La eterna quimera de todas las niñas
abandonadas venía entonces a tocarle en la frente con sus alas de oro. Veía detenerse un soberbio carruaje en la puerta del huerto; una hermosa señora la llamaba: «¡Hija mía!..., por fin te encuentro»; ni más ni menos que en la leyenda; después, los trajes magníficos, un palacio por casa, y, al final, como no hay príncipes disponibles a todas horas para casarse, contentábase modestamente con hacer su marido al señorito.
¿Quién sabe?... Y cuando
más esperanzada se ponía en el futuro, la realidad la despertaba en forma de brutal terronazo, mientras el viejo decía con voz áspera:
-¡Arre!, que ya es hora.
Y otra vez al trabajo, a dar tormento a la tierra, que se quejaba cubriéndose de flores.

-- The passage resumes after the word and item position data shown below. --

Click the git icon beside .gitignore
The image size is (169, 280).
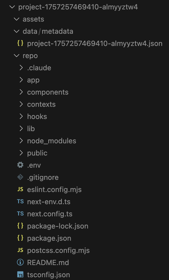[20, 177]
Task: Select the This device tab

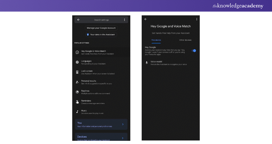Action: coord(156,40)
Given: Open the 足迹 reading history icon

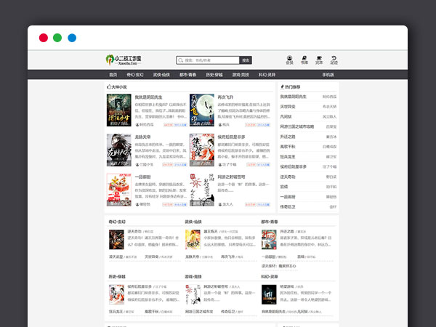Looking at the screenshot, I should coord(334,59).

El sol caldeaba el huerto, haciendo estallar las cortezas de los árboles, en las tibias madrugadas sudábase al trabajar como si fuese mediodía, y a pesar de esto, la Borda, cada vez más delgada y tosiendo más.
Parecía que el color y la vida que faltaban en su rostro se lo arrebataban las flores, a las que besaba con inexplicable tristeza.
Nadie pensó en llamar al
médico. ¿Para qué? Los médicos cuestan dinero, y el tío Tófol no creía en ellos. Los animales saben menos que las personas y lo pasan tan ricamente sin médicos no boticas.